What do I do? Baby’s not breathing well!

Recognition of the signs of respiratory distress is a key part of the management of these infants. Premature infants are especially vulnerable to the severe complications of bronchiolitis.  One of the most feared complications is Apnea. This refers to the cessation of breathing, which occurs insidiously over time in the affected infant. Increased work of breathing and increased rate of breathing are universally the key hallmarks- these situations warrant immediate medical attention. Any perception of impending respiratory failure is extreme and is truly a medical emergency and should be treated as such. Parents frequently pay more attention to the noisy breath sounds emanating from the nasal passages. These are often amenable to gentle suctioning and use of comfort measures like saline nose drops, positioning etc. A visit to your healthcare provider for evaluation is necessary in these cases to be sure signs of respiratory distress when present are not missed.

 

I’m so scared about her breathing and this RSV thing! Shouldn’t the hospital have admitted Sally? Isn’t the RSV supposed to be serious?

Hospital admission for bronchiolitis would be appropriate whenever skilled healthcare personnel make that determination. This is often based on the severity of Infants presentation and other factors directly affecting care of the patient. The isolation of RSV or Influenza viruses during testing at the point of care either in your primary care clinic or in the emergency department does not always mandate hospitalization. Average duration of hospital stay is between 3 to 7days and only patients sick enough to benefit from hospitalization should be admitted.  These often involves patients needing oxygen support or other risk factors that make a more severe outcome likely for them. Other groups of patients would need frequent monitoring and access to their primary care provider to ensure a sustained pattern of improvement is established in the medical home.

 

Does this mean my baby will now have Asthma?

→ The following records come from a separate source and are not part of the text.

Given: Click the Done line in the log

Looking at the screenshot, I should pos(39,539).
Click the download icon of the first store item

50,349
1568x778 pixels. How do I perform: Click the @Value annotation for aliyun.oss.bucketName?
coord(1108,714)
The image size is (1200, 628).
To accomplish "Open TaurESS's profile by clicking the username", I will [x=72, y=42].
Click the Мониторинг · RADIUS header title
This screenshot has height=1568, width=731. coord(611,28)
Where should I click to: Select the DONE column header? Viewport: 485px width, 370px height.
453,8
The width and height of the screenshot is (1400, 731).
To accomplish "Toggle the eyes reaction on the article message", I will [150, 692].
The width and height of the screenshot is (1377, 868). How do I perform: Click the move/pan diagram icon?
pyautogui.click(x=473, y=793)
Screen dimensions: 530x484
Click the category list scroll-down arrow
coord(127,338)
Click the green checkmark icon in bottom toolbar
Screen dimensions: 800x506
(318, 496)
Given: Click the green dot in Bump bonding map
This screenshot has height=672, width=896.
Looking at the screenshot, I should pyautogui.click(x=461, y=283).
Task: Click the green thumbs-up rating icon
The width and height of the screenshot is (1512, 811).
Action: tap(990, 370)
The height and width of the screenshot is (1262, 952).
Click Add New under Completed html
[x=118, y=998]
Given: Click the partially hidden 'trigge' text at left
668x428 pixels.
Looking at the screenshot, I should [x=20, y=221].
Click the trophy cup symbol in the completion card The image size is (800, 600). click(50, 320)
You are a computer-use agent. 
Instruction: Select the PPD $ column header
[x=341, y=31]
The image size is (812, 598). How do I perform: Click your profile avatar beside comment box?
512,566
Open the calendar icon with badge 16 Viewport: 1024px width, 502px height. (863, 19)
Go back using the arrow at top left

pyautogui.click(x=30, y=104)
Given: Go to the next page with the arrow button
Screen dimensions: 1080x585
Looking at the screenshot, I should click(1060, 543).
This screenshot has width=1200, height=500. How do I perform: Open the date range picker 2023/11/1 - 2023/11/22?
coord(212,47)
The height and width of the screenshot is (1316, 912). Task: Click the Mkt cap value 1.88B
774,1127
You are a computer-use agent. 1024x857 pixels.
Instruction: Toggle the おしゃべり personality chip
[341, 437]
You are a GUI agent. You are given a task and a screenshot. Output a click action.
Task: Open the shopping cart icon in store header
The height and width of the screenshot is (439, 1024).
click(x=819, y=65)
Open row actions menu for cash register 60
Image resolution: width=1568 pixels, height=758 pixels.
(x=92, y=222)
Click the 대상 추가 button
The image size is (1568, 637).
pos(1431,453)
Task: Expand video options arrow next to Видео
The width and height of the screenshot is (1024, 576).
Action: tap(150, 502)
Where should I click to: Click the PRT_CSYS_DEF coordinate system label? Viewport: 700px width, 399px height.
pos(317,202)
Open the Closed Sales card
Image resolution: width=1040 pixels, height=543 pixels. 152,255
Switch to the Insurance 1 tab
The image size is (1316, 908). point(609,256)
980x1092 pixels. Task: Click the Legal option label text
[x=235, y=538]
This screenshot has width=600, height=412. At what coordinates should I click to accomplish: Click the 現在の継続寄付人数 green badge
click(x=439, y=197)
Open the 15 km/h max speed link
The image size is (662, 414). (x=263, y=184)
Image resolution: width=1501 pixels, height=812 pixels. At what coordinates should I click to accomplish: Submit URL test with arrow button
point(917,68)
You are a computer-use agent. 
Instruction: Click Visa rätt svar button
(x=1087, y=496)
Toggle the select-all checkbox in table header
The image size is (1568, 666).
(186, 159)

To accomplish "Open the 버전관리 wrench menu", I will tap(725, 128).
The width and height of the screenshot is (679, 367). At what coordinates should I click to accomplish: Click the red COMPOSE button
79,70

Attacks of bronchiolitis, especially those where the RSV virus is the infectious agent certainly increase the likelihood of reversible airway obstruction occurring time and again after the acute illness is over.  This is what construes, asthma and yes there is a link with bronchiolitis. A host of other factors, especially family history of allergy based diseases and genetics and environmental factors like cigarette smoke, domestic pest infestation also affect the possibility of developing asthma after an episode of bronchiolitis. This is a possibility still and time with close monitoring will determine those who would go on to develop chronic airway problems.

 

There is no known cure for many of the viruses capable of causing bronchiolitis in infants. Infection control and prevention are very important. These viruses spread as droplets and do not float in the air we breathe contrary to the general impression. They travel no more than 3 feet even when aerosolized after a cough or sneeze. The infectious droplets linger on surfaces for extended periods and poor hand hygiene inevitably brings them to areas of the body like the face; nose etc.  from these surfaces like : cordless handsets in the home, TV remote control, Door knobs, faucets etc. From here they gain access to the body’s airway tract and begin the illness. Clean hands will go a long way in controlling spread of viral infections. Common sense interventions, such as avoidance of kissing, cuddling sick persons would also stand to reason for the same reason stated above.